« Ne fais rien sans le temps car il ne te pardonnerait pas de l’avoir fait sans lui ». Tibétain selon les uns, chinois selon les autres, ce proverbe résume à lui seul la problématique de Pékin : contrôler au mieux son développement économique. Une série de faits et quelques chiffres illustreront le propos.
Il y a en premier lieu celui de la croissance du PIB chinois susceptible d’atteindre 9,8 % en 2008 malgré l’engagement des autorités de le maintenir en dessous de 7,5 % afin de sauvegarder l’environnement. A l’autre « bout de la chaîne » se tient la modeste famille Wu qui refuse l’expropriation et dont la maison de Chongqing (au centre-ouest de la Chine) se dresse, isolée, au milieu d’un terrain complètement rasé par les promoteurs. Un symbole d’autant plus fort que Mr et Mme Wu sont des adeptes des arts martiaux, ce qui ne manque pas de transformer leur courage de propriétaires en acte de résistance à l’urbanisation débridée.
Entre ces deux faits révélateurs, une série de nouvelles, pour cette seule semaine, à propos de l’activisme économique chinois. L’Empire du Milieu a dépassé pour la première fois en 2006 les Etats-Unis comme principal fournisseur de l’Union Européenne. Produits informatiques, Hi-fi et Télécoms ont constitué les trois premiers secteurs d’exportations chinoises, grevant au passage le déficit commercial de l’UE qui atteint 172,1 milliards d’Euros. Pour 2007, on s’attend à une hausse de 15 % des exportations de textiles chinois vers les pays occidentaux. Le récent salon international de l’automobile d’Alger, note un grand quotidien, a été envahi par une « myriade de marques chinoises, dont la liste est presque aussi longue que celles des constructeurs occidentaux, japonais et coréens installés de longue date dans le pays ». Inutile dans ces conditions, de s’étonner du doublement chaque année du nombre des exportations de voitures chinoises dans le monde. Sur un autre continent aussi gigantesque que celui de la Chine, le journal « Asia Times » relève l’inquiétude des autorités indiennes devant le plan chinois d’investir près de 1 milliard de dollars au sud du Sri-Lanka, sphère d’influence traditionnelle de New Delhi. Le projet de Pékin ? Construire sur cette route maritime stratégique une zone d’aménagement comprenant un port pour porte-conteneurs, un complexe pour le stockage et le raffinage des hydrocarbures…et un aéroport ! Décidément à l’aise dans la cour des plus grands, la Chine vient également de signer avec la Russie plusieurs contrats pour un montant de 4 milliards de dollars, avec de surcroît un « crédit chinois » en faveur d’une banque russe de 1 milliard de dollars supplémentaire. Charité bien ordonnée commençant par soi-même, les autorités chinoises ont modifié leur législation leur permettant désormais de bloquer tout accord sur des investissements étrangers en Chine susceptible de fragiliser « la sécurité économique nationale ». Ce sursaut de « patriotisme économique » ne laisse pas d’interroger les sociétés étrangères, inquiètes des remises en cause de l’Eldorado chinois.

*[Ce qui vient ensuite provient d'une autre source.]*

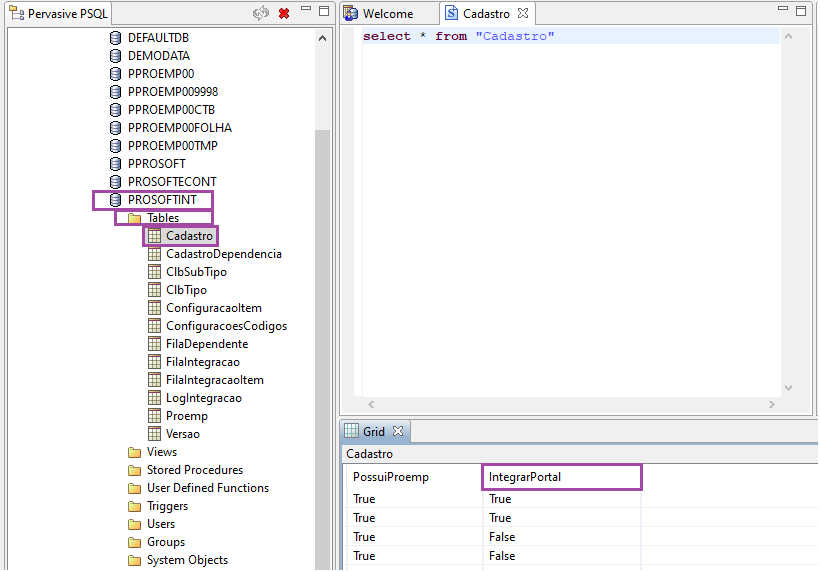Select the PROSOFTINT database icon

(x=116, y=200)
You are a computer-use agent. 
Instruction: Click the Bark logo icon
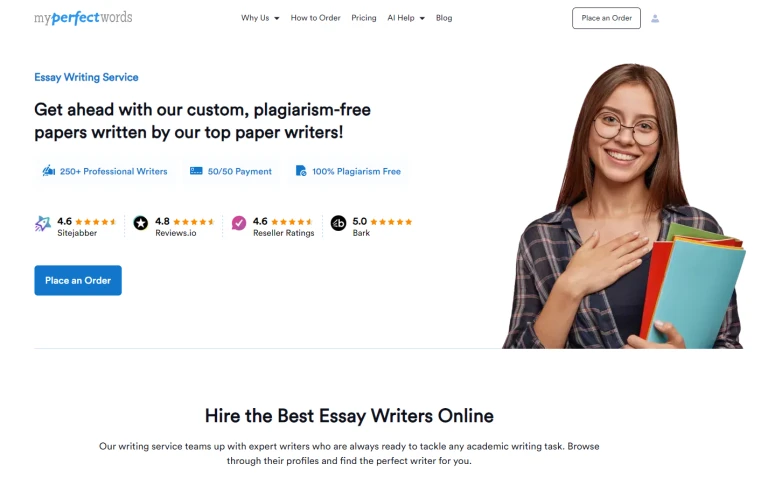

A 500 jours du début des jeux olympiques de Pékin, l’Empire du milieu s’apprête à publier et à distribuer à trois millions d’exemplaires un « Manuel du citoyen sur le civisme et le respect » destiné à compléter une campagne « sur la politesse » déjà lancée auprès des habitants de la capitale. Comme quoi, dans son activisme économique ou à l’intérieur de ses frontières, le meilleur ennemi de la Chine, c’est encore elle-même.